Problem description: Where in the data below does the word "page" appear? Copy each line that holds it.

##############################

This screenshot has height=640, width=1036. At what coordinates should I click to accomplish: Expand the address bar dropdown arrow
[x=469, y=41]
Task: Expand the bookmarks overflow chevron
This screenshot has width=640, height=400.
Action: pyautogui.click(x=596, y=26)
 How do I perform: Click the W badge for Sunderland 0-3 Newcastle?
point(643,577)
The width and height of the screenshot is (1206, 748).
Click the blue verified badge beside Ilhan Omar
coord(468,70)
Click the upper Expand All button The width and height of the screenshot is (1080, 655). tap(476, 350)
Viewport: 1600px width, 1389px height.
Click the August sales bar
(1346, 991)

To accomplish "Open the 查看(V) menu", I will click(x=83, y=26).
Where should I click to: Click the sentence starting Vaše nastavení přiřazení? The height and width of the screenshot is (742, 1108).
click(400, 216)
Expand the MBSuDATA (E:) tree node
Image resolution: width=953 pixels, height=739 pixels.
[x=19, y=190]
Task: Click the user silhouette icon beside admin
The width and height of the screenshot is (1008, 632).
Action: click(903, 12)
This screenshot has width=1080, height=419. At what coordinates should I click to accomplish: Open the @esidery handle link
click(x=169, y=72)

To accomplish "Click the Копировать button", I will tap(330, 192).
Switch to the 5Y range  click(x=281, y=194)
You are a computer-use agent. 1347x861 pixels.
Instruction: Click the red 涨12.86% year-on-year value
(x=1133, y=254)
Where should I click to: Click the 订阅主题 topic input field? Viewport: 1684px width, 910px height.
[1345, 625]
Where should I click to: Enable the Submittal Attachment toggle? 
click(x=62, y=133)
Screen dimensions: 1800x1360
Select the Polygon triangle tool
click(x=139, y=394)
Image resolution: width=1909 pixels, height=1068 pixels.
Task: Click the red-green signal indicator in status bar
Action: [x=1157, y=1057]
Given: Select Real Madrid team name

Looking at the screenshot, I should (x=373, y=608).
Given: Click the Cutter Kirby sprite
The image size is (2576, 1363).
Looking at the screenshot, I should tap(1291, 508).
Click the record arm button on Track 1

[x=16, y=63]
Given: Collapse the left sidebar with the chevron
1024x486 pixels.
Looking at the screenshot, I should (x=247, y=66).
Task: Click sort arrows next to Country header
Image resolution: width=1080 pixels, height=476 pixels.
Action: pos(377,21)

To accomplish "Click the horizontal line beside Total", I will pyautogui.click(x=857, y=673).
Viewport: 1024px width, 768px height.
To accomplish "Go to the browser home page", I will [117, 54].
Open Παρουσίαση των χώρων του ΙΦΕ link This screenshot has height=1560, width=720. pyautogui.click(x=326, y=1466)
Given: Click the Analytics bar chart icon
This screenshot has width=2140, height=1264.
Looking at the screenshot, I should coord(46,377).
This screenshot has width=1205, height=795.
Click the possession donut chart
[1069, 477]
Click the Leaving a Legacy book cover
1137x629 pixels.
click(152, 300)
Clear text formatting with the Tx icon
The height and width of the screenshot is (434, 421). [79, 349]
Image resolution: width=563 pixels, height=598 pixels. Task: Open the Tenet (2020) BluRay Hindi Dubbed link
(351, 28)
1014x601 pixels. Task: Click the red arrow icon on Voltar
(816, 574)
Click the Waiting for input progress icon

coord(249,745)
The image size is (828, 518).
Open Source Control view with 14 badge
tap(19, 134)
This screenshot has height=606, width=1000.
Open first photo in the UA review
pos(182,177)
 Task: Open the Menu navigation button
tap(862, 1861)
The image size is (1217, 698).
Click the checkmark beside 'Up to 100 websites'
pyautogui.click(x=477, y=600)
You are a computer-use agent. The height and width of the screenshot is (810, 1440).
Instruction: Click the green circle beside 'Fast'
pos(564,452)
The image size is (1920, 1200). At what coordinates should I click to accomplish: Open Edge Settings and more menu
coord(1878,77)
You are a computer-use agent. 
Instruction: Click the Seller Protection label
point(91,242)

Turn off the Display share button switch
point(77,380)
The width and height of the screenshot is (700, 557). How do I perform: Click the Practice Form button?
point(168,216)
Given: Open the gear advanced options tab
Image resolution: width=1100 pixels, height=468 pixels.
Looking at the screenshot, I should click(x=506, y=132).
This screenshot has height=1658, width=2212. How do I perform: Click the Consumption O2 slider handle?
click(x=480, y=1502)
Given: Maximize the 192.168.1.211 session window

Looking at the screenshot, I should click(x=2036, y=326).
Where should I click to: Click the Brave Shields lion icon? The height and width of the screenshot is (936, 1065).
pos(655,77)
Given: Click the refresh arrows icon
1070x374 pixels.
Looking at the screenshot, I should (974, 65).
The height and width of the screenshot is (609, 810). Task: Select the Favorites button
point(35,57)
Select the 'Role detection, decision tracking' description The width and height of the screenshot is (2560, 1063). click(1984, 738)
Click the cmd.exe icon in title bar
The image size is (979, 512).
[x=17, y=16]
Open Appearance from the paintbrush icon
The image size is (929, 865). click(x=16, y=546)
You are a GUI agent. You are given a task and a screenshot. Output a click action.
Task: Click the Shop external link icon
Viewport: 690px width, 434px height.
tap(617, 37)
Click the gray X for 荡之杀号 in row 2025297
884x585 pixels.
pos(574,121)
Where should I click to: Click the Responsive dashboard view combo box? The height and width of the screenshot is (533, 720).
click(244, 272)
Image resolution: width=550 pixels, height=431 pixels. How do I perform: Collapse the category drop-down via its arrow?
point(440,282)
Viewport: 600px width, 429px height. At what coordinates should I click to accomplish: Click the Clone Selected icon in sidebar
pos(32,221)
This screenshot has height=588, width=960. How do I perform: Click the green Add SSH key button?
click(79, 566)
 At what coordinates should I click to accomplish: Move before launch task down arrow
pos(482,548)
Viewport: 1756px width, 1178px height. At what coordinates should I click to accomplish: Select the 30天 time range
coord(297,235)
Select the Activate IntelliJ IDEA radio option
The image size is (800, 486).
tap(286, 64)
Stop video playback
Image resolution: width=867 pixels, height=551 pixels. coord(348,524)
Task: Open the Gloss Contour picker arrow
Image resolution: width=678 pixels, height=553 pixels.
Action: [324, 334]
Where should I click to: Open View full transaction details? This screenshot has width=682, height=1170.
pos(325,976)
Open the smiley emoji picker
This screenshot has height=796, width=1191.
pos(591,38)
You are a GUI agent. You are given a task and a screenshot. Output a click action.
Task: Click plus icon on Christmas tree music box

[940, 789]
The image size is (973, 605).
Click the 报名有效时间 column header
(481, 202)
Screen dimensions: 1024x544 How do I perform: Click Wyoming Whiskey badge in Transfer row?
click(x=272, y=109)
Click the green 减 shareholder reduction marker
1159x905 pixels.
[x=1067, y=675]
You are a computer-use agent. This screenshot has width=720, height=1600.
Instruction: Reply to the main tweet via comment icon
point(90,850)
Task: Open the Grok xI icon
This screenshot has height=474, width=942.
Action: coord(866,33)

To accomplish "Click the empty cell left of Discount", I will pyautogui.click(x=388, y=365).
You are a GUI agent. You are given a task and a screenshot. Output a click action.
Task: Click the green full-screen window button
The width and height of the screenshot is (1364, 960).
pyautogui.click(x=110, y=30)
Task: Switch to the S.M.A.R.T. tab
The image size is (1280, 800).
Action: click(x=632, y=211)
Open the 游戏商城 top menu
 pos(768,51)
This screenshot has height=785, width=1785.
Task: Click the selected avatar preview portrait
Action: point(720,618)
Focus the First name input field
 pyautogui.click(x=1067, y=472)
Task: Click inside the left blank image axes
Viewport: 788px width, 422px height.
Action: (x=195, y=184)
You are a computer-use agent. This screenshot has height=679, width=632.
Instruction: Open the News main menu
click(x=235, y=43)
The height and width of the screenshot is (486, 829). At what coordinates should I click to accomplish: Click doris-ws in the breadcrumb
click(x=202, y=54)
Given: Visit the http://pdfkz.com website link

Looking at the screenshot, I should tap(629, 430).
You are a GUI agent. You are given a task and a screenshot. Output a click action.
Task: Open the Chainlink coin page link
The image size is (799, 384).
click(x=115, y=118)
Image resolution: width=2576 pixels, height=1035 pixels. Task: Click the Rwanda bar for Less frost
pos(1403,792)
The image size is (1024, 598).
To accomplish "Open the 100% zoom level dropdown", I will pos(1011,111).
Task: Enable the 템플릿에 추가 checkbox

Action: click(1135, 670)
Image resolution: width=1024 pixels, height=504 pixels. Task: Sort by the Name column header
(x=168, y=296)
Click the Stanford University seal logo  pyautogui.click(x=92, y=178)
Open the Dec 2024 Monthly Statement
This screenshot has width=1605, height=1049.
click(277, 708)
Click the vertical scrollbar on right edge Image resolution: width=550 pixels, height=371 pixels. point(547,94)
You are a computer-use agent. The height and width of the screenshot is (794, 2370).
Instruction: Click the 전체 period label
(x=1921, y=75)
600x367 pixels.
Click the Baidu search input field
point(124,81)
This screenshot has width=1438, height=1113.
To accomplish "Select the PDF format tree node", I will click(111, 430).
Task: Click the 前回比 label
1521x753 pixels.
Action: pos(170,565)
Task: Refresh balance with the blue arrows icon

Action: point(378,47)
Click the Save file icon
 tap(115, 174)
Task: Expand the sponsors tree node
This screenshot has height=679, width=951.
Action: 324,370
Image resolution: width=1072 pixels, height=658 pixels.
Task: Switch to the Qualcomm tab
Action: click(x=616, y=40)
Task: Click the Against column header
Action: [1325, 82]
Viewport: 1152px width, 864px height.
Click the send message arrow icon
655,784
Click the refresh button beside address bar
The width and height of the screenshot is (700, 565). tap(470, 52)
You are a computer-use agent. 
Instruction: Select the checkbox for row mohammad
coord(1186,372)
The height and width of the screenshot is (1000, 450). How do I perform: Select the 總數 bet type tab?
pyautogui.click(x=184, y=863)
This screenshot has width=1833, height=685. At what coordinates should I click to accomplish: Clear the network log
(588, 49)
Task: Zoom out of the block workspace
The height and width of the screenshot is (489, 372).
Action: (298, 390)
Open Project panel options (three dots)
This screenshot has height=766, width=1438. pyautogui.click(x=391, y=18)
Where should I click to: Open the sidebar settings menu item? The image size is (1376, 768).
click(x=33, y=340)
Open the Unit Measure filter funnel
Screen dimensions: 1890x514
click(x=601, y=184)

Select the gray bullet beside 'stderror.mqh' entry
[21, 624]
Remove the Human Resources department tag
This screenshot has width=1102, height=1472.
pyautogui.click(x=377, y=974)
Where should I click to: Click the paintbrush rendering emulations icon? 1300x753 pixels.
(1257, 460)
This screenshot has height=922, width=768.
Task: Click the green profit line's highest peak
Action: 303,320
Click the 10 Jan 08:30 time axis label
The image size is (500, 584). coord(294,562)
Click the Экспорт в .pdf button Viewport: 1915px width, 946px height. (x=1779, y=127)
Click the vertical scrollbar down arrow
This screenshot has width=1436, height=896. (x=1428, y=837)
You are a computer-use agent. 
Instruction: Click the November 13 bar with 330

##############################

Expected output:
To accomplish "Go to the browser home page", I will [117, 54].
Task: Open the Chainlink coin page link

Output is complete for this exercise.